All of the data that follows should be retyped exactly as it appears.

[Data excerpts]
□ □ □

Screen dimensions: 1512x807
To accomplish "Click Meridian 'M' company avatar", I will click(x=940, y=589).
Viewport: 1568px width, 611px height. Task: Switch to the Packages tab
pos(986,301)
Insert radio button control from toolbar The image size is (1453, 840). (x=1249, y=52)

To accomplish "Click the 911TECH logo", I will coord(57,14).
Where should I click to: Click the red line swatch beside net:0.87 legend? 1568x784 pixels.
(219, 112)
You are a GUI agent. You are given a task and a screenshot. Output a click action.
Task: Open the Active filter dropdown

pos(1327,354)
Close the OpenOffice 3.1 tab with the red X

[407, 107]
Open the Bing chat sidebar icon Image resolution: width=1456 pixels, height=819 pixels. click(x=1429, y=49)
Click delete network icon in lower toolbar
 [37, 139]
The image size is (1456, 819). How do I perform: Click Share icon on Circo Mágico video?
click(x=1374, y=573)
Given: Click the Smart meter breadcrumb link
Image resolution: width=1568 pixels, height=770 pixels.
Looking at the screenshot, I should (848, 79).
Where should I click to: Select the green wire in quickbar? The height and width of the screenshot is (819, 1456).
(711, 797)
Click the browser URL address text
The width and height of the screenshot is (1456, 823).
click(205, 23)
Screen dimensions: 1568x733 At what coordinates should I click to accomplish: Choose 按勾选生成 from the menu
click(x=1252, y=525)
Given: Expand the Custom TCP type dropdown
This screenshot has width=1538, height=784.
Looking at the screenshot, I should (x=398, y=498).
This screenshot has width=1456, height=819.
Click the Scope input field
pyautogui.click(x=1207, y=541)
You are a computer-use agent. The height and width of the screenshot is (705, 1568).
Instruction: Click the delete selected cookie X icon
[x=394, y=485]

□ □ □

WRITTEN SOLUTION:
Screen dimensions: 1512x807
To accomplish "Click Meridian 'M' company avatar", I will click(x=940, y=589).
Viewport: 1568px width, 611px height. Task: Switch to the Packages tab
pos(986,301)
Insert radio button control from toolbar The image size is (1453, 840). (x=1249, y=52)

To accomplish "Click the 911TECH logo", I will coord(57,14).
Where should I click to: Click the red line swatch beside net:0.87 legend? 1568x784 pixels.
(219, 112)
You are a GUI agent. You are given a task and a screenshot. Output a click action.
Task: Open the Active filter dropdown

pos(1327,354)
Close the OpenOffice 3.1 tab with the red X

[407, 107]
Open the Bing chat sidebar icon Image resolution: width=1456 pixels, height=819 pixels. click(x=1429, y=49)
Click delete network icon in lower toolbar
 [37, 139]
The image size is (1456, 819). How do I perform: Click Share icon on Circo Mágico video?
click(x=1374, y=573)
Given: Click the Smart meter breadcrumb link
Image resolution: width=1568 pixels, height=770 pixels.
Looking at the screenshot, I should (848, 79).
Where should I click to: Select the green wire in quickbar? The height and width of the screenshot is (819, 1456).
(711, 797)
Click the browser URL address text
The width and height of the screenshot is (1456, 823).
click(205, 23)
Screen dimensions: 1568x733 At what coordinates should I click to accomplish: Choose 按勾选生成 from the menu
click(x=1252, y=525)
Given: Expand the Custom TCP type dropdown
This screenshot has width=1538, height=784.
Looking at the screenshot, I should (x=398, y=498).
This screenshot has width=1456, height=819.
Click the Scope input field
pyautogui.click(x=1207, y=541)
You are a computer-use agent. The height and width of the screenshot is (705, 1568).
Instruction: Click the delete selected cookie X icon
[x=394, y=485]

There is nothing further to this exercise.